▶ WHAT NEEDS TO BE DONE
Any pictures should be dropped; everything else in the records is to be returned exactly.

BEGIN

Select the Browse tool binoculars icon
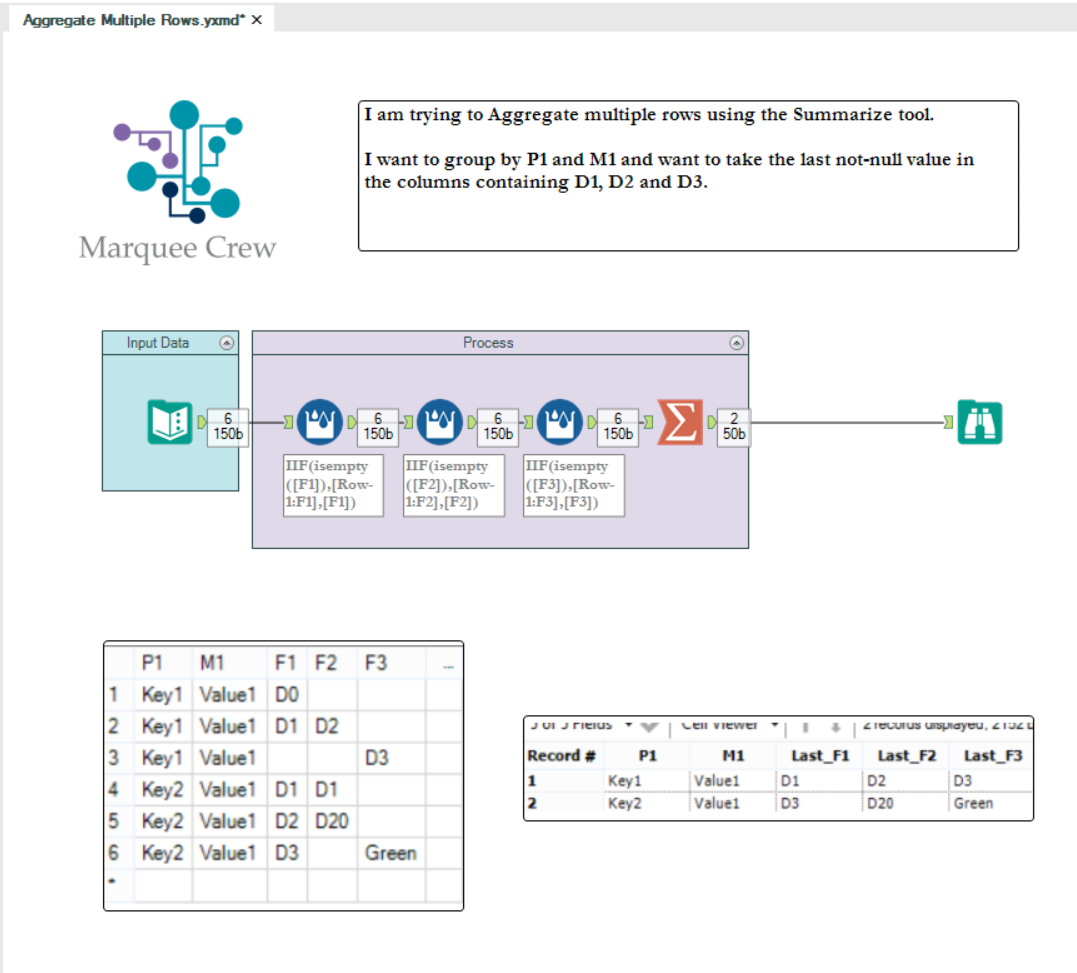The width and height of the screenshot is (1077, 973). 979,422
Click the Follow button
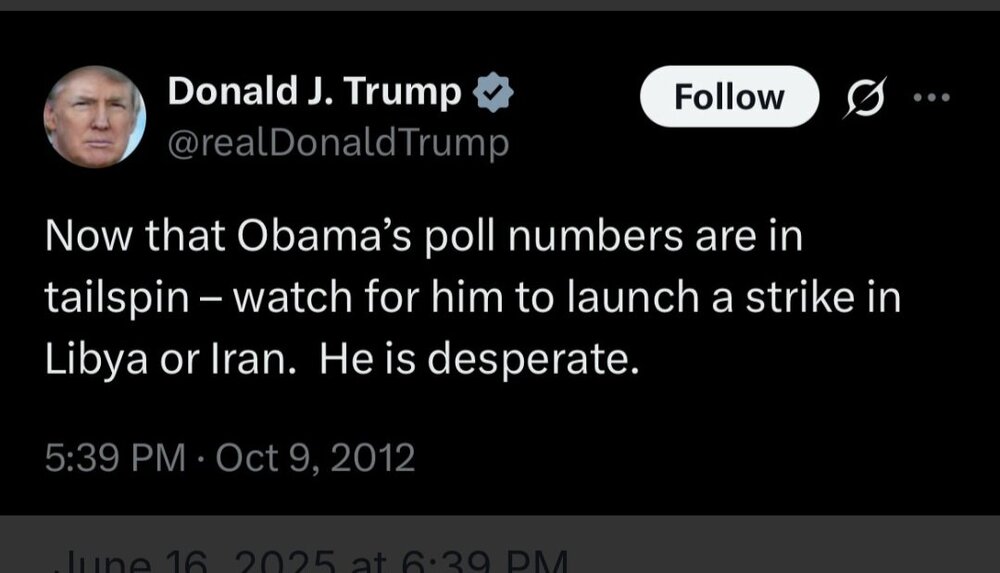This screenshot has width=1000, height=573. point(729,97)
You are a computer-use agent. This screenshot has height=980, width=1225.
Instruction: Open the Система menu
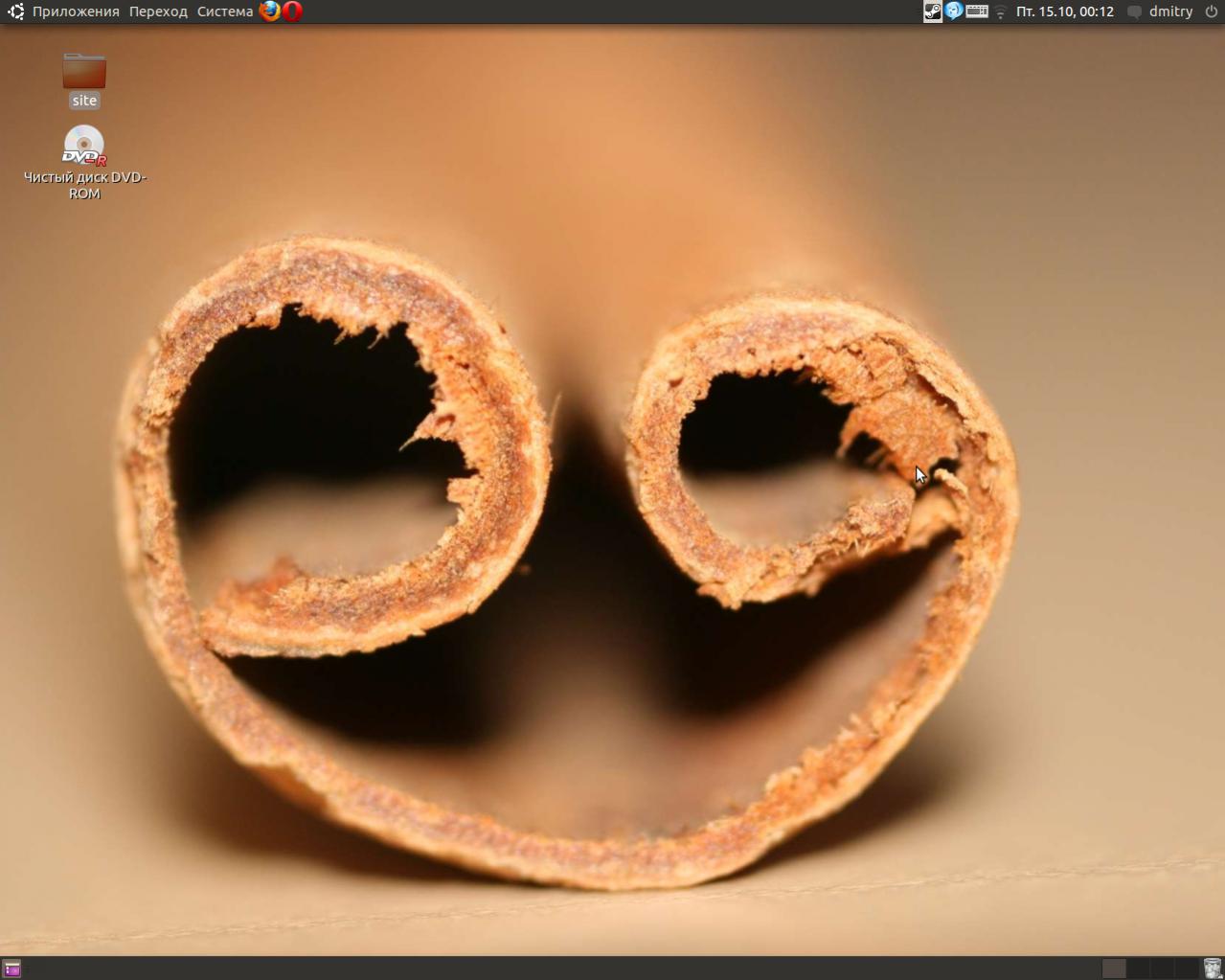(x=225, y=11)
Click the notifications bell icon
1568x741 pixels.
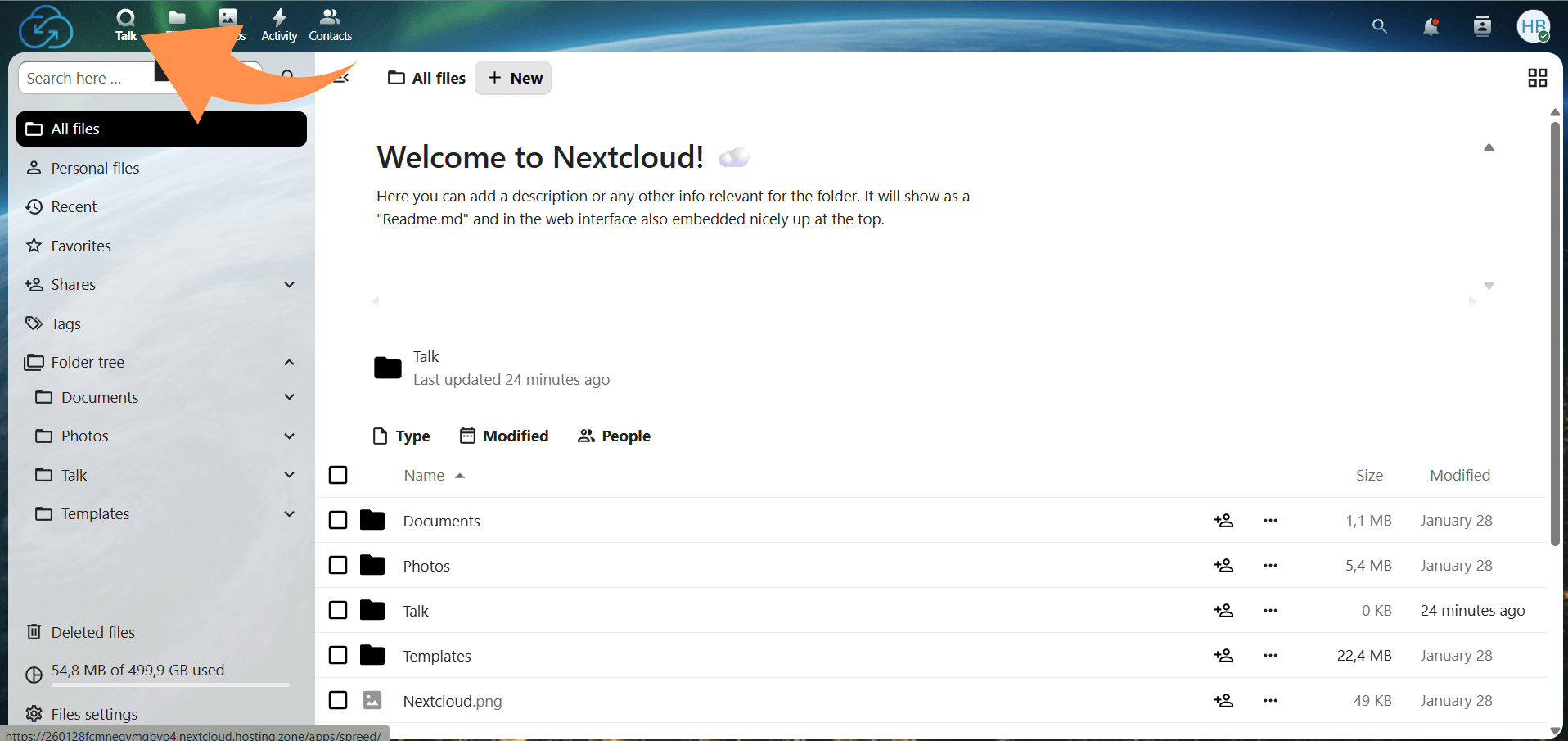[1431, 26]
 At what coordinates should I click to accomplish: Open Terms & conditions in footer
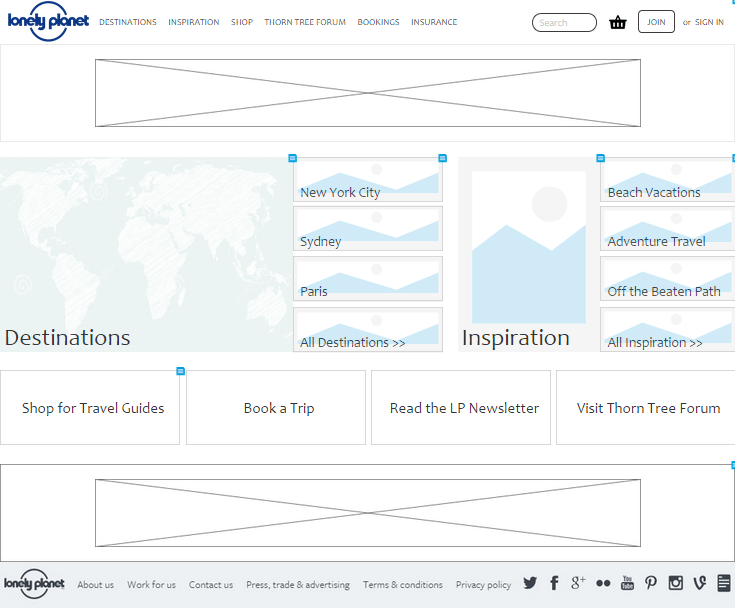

END

▶ ANSWER BOX
Select the Browse tool binoculars icon
The width and height of the screenshot is (1077, 973). 979,422
Click the Follow button
This screenshot has width=1000, height=573. point(729,97)
You are a computer-use agent. This screenshot has height=980, width=1225.
Instruction: Open the Система menu
(x=225, y=11)
Click the notifications bell icon
1568x741 pixels.
[1431, 26]
 At what coordinates should I click to accomplish: Open Terms & conditions in footer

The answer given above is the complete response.